A FAIRE : variante simple : EWMA (exponentially weighted moving average)

v[i] <- lambda * v[i-1] + (1-lambda) * u[i-1]^2

(c'est plus simple, il n'y a qu'un seul paramètre...)
(on peut choisir, empiriquement, lambda=0.94)

A FAIRE : simulation et modélisation (à la main)

A FAIRE : ma vraissemblance est FAUSSE. Il doit juste y avoir des
gaussiennes, pas de Chi2.

On peut essayer d'estimer cette variance v(t+1) en faisant une moyenne pondérée de : la variance moyenne V (obtenue par exemple par un lissage exponentiel) ; la prévision de la veille v(t) ; le carré du taux d'accroissement de la valeur de l'action u(t) = (x(t)-x(t-1))/x(t-1).

v(t+1) = gamma V + alpha v(t) + béta u(t)^2.

Plutôt que de choisir les coefficients alpha, béta, gamma soi-même, on peut les évaluer par la méthode du maximum de vraissemblance.

A FAIRE : exemple (à la main : écrire explicitement la vraissemblance...)

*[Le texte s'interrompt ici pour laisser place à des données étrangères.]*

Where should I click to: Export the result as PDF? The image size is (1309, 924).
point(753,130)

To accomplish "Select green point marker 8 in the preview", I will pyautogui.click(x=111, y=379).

ll <- function (u, gammaV, alpha, beta) {
  n <- length(u)
  v <- rep(NA,n)
  v[1] <- u[1]^2
  for (i in 2:n) {
    v[i] <- gammaV + alpha * v[i-1] + beta*u[i-1]^2
  }
  sum(log(dchisq(u^2 / v, df=1)))
}
lll <- function (p) {
  ll(y,p[1],p[2],p[3])
}
r <- nlm(lll, c(.4*mean(diff(y)^2),.3,.3))
r$estimate
res <- NULL
for (i in 1:20) {
  p <- diff(c(0,sort(runif(2)),1)) * 
           c( mean((diff(y)/y)^2), 1, 1 )
  r <- NULL
  try( r <- nlm(lll, p) )
  if(!is.null(r)){
    res <- rbind(res, c(r$minimum, r$estimate))
    print(res)
  }
}
colnames(res) = c("minimum", "gammaV", "alpha", "beta")
res

A FAIRE :
je n'ai jamais le même résultat
gammaV est toujours négatif : ça me gène beaucoup...
        minimum        gammaV      alpha       beta
 [1,] -473.3557 -2.489084e-05 0.31610437 0.23202868
 [2,] -280.1692 -4.024827e-05 0.09674672 0.73230780
 [3,] -266.3034 -5.859300e-05 0.23999115 0.59694235
 [4,] -506.3229 -5.244953e-05 0.51160110 0.16128155
 [5,] -228.9716  6.530461e-06 0.97200115 0.02253152
 [6,] -516.4043 -5.520438e-05 0.85418375 0.06408601
 [7,] -415.7290 -2.314525e-05 0.14884342 0.37617978
 [8,] -291.3665 -1.223586e-04 0.50715120 0.36927627
 [9,] -278.2773 -7.733857e-05 0.35255591 0.45927997
[10,] -310.3256 -5.888580e-05 0.17611217 0.69979118
[11,] -288.9966 -3.312234e-05 0.07831422 0.72978797
[12,] -259.3784 -1.318697e-04 0.43313467 0.46553856
[13,] -314.1510 -9.033081e-05 0.58692361 0.24131744
[14,] -210.2558 -1.020534e-05 0.22237139 0.77719951
[15,] -407.7668 -2.849821e-05 0.11921529 0.42430838
[16,] -505.7438 -1.841478e-05 0.27421749 0.22635609
[17,] -193.4423 -1.266605e-05 0.79456866 0.19993238
[18,] -426.6810 -3.046373e-05 0.26306608 0.29960224
[19,] -929.4232 -7.528851e-06 0.09520649 0.13700275

Nous venons de présenter le modèle GARCH(1,1) ; le modèle GARCH(p,q) le généralise ainsi :

v(t+1) = gamma V + alpha1 v(t) + alpha2 v(t-1) + ... + alphaq v(t-q+1)
                 + béta1 u(t) + ... + bétap u(t-p+1).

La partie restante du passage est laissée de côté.